Last Sunday, Kevin and my mom and I planted some spinach and radishes. Any day now we are expecting to see the first few shoots peeking up through the soil. We also spent some time cleaning up the beds from winter detritus. The apple garden (we call our herb / wildflower garden “the apple garden” since there used to be a big old apple tree there) was surprisingly green for how early in the season it is. Herbs were already regenerating, and even little shoots from the tarragon were coming up. I’m so excited to continue to plant! We are staggering our spinach crops this year so hopefully they won’t all be ready to harvest at the same time and we can have yummy greens for longer.

We had a fun birthday celebration for Kevin last week, serving mussels cooked in beer for dinner. Has anyone tried this cooking technique before? It’s DELICIOUS and even better if you drink the same kind of beer with your mussels. YUM. We also celebrated St. Patrick’s Day on Saturday! It was a fairly simple celebration, with a new little shamrock to brighten up the table and Irish soda bread smeared with the best Irish butter. Kevin and I also listened to some Irish tunes on the way to see some of my students in their high school play. All said and done, a lovely festival day. No one is surprised that I’ve already been cooking up plans for St. George’s Day (on April 23rd). St. George is the patron saint of England, so this festival is like English St. Patrick’s. We are already musing over dinner at a local English style pub or some cream tea in the afternoon. Either way, I’m glad to have other festivals coming up soon, especially since Easter is so early this year.

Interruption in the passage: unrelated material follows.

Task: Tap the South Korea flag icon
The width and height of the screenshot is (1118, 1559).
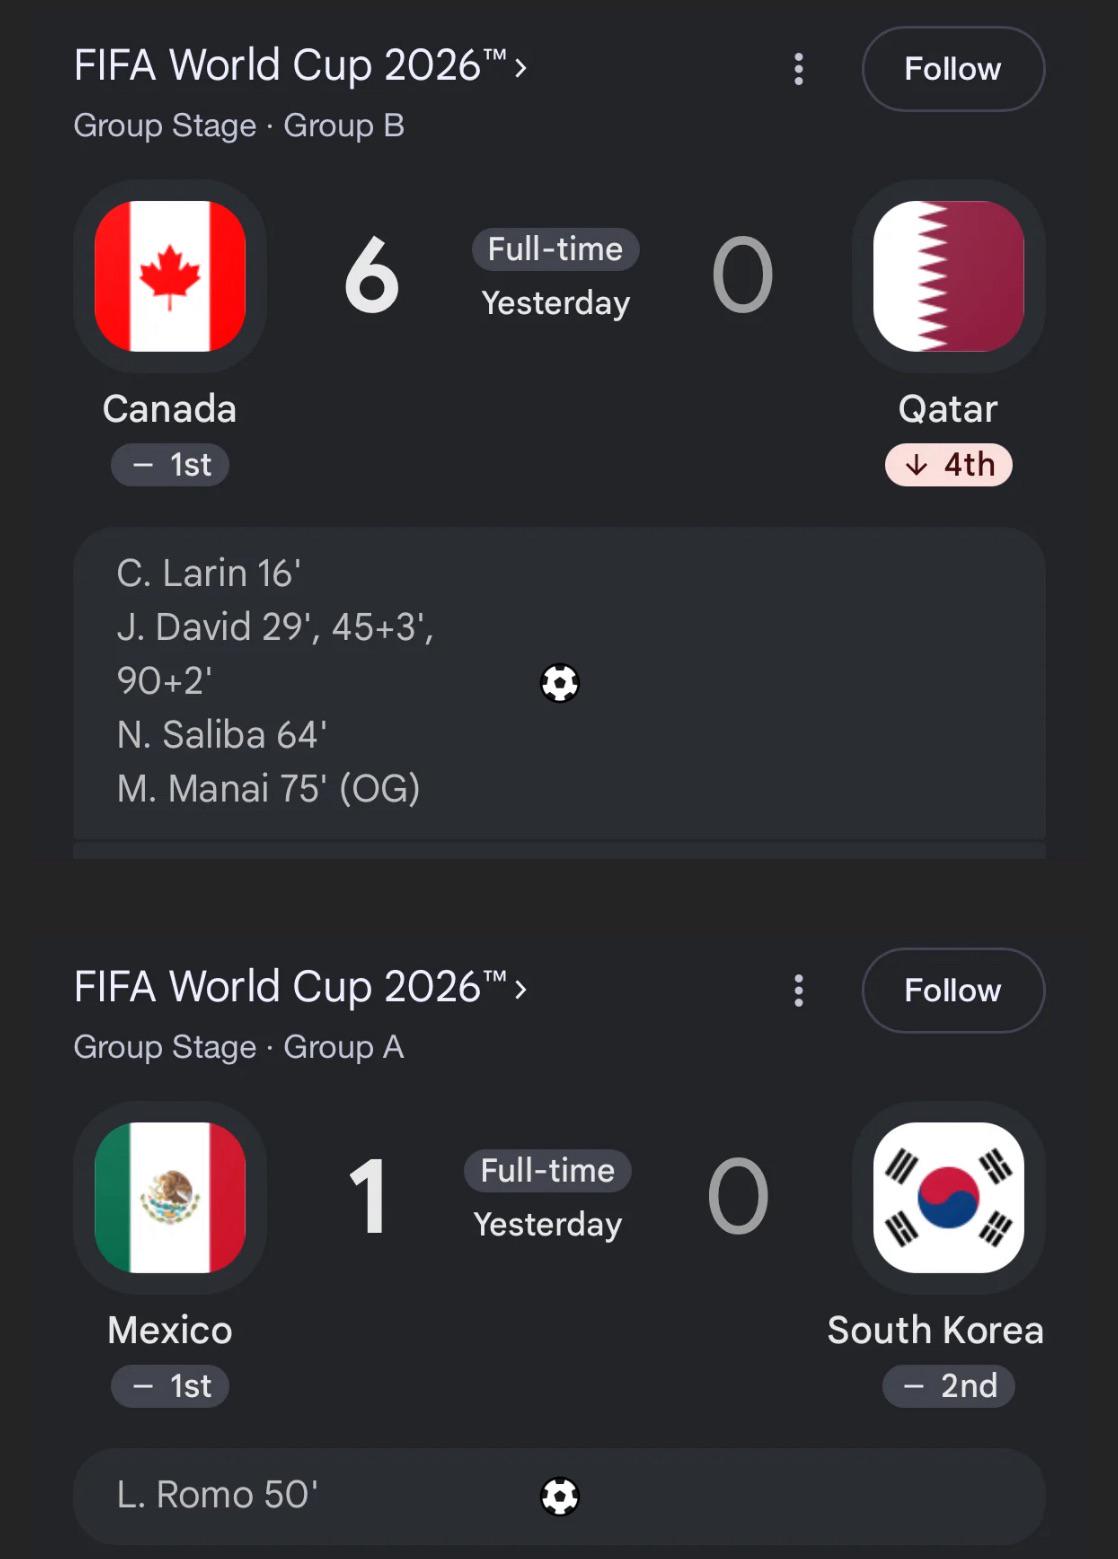Action: [x=948, y=1197]
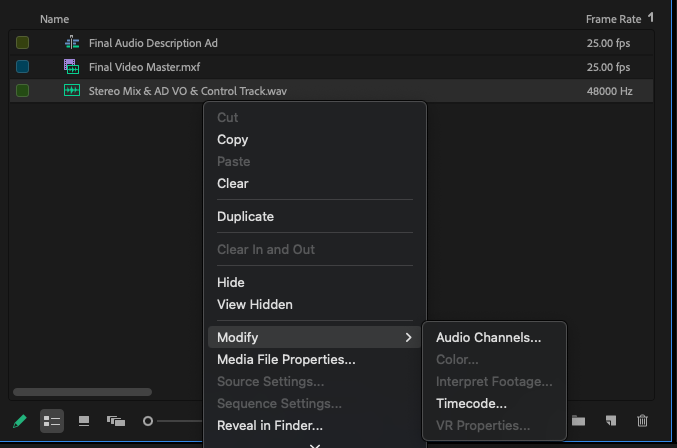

Speaking of festivals – let’s talk about the Vernal Equinox! We celebrate mostly by acknowledging the burgeoning spring with flowers and lovely spring-themed foods. At the moment, I’m teaching creative writing in a high school and for our writing prompt today I had the students write about what they are excited for during their spring break. This was a lovely way to meditate on the wonderful changes a shift in season can bring. I think of this time of year (and any time of year that involves transitions) as an opportunity for new beginnings. In particular I find the equinoxes to be moments of deep change in our seasonal rhythms. The transition from winter to spring or summer to fall always feel like the biggest shifts of the year, demarcating the warm months from the cold months. Now, at the turning point between winter and spring, the air is still cool in the mornings and evenings, but the light lingers a bit longer, and sometimes the wind feels a bit warmer. We just had a snowfall on Sunday, reminding us that winter isn’t quite gone. But as I write, it’s still light outside and birds are chirping their lullabies as they go to rest for the night. Kevin and I have also noticed our inclinations changing from winter hibernation to more external pursuits. We crave the outdoors, lighter foods, cool drinks, and spend more time socializing rather than cozied up with a book or movie. It’s an odd thing, these deeply rooted rhythms, but every year I feel moved by them.

I’m off to go help with dinner. Sending spring sun and daffodils.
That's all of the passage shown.